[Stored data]
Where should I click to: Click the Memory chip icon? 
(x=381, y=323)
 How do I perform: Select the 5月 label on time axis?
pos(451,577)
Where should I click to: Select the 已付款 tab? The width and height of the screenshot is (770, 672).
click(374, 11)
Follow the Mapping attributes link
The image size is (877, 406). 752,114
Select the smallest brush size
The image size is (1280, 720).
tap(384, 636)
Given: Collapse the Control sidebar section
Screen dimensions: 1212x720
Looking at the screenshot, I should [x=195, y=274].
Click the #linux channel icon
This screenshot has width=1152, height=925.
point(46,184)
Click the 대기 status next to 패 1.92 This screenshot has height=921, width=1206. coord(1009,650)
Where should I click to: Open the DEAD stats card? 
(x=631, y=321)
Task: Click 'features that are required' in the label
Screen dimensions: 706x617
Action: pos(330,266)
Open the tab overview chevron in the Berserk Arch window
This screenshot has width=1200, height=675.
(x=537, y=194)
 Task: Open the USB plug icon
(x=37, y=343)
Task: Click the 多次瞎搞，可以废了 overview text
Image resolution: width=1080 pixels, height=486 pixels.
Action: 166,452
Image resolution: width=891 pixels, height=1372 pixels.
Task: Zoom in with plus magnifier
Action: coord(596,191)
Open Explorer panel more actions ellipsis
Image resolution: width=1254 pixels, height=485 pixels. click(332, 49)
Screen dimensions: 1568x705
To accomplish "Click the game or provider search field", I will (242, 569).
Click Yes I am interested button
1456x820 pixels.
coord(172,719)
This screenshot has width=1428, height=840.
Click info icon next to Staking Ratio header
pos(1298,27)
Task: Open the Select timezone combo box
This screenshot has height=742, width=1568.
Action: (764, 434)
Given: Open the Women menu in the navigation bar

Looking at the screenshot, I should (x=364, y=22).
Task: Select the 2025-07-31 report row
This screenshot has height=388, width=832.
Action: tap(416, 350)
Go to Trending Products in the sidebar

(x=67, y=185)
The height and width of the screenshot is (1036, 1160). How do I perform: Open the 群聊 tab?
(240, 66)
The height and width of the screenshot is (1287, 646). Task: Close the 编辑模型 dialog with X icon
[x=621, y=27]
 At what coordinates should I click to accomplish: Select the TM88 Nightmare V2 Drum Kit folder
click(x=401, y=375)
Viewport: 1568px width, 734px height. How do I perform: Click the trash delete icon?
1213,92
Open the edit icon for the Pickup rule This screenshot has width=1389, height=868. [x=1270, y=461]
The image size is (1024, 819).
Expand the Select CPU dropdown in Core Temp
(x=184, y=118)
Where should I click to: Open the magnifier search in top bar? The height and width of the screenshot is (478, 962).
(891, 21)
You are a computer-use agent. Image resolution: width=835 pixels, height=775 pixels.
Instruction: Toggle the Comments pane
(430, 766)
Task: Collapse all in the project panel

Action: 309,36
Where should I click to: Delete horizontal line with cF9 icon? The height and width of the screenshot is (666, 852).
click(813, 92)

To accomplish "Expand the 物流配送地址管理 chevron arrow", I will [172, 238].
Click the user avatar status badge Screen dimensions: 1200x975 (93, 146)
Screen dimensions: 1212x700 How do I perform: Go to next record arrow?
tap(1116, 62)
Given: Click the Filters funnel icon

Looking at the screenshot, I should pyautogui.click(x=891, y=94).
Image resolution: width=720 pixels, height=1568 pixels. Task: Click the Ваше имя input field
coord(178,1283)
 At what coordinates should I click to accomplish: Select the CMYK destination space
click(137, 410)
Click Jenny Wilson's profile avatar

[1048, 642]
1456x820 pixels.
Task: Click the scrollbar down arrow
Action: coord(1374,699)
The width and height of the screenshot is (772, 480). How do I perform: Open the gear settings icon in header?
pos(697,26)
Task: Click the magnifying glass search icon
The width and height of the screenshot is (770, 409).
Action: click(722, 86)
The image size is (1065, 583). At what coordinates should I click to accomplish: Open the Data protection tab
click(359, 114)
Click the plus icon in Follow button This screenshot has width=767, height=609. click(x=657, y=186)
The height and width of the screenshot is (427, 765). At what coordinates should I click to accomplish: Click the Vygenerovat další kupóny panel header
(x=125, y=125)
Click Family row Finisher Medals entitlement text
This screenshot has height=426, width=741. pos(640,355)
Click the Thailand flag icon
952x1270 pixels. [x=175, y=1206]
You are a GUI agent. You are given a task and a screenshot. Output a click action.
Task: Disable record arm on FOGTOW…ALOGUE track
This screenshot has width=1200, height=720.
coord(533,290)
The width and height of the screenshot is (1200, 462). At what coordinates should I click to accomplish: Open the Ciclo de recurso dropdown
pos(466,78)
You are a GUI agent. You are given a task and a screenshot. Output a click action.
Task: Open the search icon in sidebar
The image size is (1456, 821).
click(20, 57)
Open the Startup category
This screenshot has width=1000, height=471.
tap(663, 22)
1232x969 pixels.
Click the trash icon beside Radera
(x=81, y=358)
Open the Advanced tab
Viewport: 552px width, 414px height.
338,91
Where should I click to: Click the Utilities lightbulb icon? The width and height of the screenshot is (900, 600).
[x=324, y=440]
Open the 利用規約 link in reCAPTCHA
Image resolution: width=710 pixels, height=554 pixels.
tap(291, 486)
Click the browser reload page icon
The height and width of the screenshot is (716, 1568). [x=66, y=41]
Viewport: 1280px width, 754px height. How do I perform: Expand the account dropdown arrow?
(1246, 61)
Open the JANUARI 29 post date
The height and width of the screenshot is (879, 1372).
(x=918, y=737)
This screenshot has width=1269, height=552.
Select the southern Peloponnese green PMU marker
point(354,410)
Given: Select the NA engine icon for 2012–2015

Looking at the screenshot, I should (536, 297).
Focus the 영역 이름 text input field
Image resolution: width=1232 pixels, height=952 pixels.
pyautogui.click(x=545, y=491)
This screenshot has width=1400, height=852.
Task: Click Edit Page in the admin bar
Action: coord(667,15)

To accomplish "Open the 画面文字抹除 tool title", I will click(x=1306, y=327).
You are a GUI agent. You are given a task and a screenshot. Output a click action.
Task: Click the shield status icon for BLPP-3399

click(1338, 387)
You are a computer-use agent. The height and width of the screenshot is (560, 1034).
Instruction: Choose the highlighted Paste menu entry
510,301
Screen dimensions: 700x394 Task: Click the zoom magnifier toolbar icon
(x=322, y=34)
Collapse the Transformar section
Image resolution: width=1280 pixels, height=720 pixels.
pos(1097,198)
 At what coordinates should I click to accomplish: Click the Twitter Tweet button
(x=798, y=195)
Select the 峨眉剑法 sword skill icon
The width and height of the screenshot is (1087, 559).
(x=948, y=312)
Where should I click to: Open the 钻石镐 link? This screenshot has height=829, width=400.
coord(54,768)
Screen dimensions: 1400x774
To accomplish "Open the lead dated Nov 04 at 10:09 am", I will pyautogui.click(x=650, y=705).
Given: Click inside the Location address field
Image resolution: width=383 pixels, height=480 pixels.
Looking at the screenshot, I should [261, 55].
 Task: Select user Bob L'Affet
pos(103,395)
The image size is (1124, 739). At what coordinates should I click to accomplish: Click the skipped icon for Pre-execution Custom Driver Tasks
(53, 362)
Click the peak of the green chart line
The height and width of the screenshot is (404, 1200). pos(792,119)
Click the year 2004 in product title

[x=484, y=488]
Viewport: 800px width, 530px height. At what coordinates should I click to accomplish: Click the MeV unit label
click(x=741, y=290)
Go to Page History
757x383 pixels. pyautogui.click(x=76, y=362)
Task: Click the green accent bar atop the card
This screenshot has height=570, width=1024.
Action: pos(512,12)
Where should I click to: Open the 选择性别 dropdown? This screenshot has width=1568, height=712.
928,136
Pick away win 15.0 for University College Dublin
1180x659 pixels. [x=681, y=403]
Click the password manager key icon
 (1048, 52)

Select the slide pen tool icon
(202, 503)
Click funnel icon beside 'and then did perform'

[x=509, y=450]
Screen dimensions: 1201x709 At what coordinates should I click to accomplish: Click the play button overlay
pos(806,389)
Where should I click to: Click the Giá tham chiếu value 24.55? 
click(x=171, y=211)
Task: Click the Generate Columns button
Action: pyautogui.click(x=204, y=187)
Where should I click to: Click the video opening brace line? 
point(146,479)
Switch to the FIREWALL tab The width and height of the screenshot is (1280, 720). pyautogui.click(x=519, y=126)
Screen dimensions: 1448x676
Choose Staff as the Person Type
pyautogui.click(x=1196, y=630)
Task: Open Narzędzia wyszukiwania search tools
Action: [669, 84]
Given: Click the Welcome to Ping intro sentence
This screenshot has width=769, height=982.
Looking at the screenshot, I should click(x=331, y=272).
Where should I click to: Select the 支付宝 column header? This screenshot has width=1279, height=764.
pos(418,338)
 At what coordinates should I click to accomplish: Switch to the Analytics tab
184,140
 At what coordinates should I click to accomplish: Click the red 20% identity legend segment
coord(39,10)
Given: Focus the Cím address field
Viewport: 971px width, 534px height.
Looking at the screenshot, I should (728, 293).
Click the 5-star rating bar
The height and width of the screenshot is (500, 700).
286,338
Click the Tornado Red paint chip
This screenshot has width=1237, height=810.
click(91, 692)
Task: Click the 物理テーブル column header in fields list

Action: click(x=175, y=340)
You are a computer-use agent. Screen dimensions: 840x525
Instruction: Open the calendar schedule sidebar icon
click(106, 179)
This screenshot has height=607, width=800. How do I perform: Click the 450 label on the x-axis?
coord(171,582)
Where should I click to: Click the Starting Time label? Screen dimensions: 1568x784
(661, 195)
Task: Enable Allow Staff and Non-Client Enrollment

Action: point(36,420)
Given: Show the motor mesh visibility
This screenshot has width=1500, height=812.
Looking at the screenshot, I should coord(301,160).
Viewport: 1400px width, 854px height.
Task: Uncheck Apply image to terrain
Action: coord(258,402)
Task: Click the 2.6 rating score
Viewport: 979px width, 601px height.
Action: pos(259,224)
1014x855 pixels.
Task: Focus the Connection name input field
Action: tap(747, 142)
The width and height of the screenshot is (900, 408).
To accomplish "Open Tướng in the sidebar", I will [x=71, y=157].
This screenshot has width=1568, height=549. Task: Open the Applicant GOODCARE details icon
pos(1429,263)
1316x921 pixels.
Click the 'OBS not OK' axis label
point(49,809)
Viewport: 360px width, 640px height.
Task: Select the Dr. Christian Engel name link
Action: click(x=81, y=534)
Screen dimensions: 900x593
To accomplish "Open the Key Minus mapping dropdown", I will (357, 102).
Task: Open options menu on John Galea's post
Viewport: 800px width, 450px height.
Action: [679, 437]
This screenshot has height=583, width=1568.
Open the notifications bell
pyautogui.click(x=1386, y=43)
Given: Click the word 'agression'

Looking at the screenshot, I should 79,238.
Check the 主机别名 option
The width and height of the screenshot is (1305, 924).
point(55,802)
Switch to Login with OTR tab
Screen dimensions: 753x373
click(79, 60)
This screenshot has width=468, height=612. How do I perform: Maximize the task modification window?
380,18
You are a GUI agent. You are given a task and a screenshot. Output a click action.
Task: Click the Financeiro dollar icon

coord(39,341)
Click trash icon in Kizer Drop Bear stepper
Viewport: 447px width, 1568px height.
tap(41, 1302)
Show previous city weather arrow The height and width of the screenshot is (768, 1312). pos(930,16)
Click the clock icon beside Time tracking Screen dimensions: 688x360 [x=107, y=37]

TASK REQUIREMENTS -> Copy each line of the data above that holds "Show".

YOUR SOLUTION ->
Given: Show the motor mesh visibility
Show previous city weather arrow The height and width of the screenshot is (768, 1312). pos(930,16)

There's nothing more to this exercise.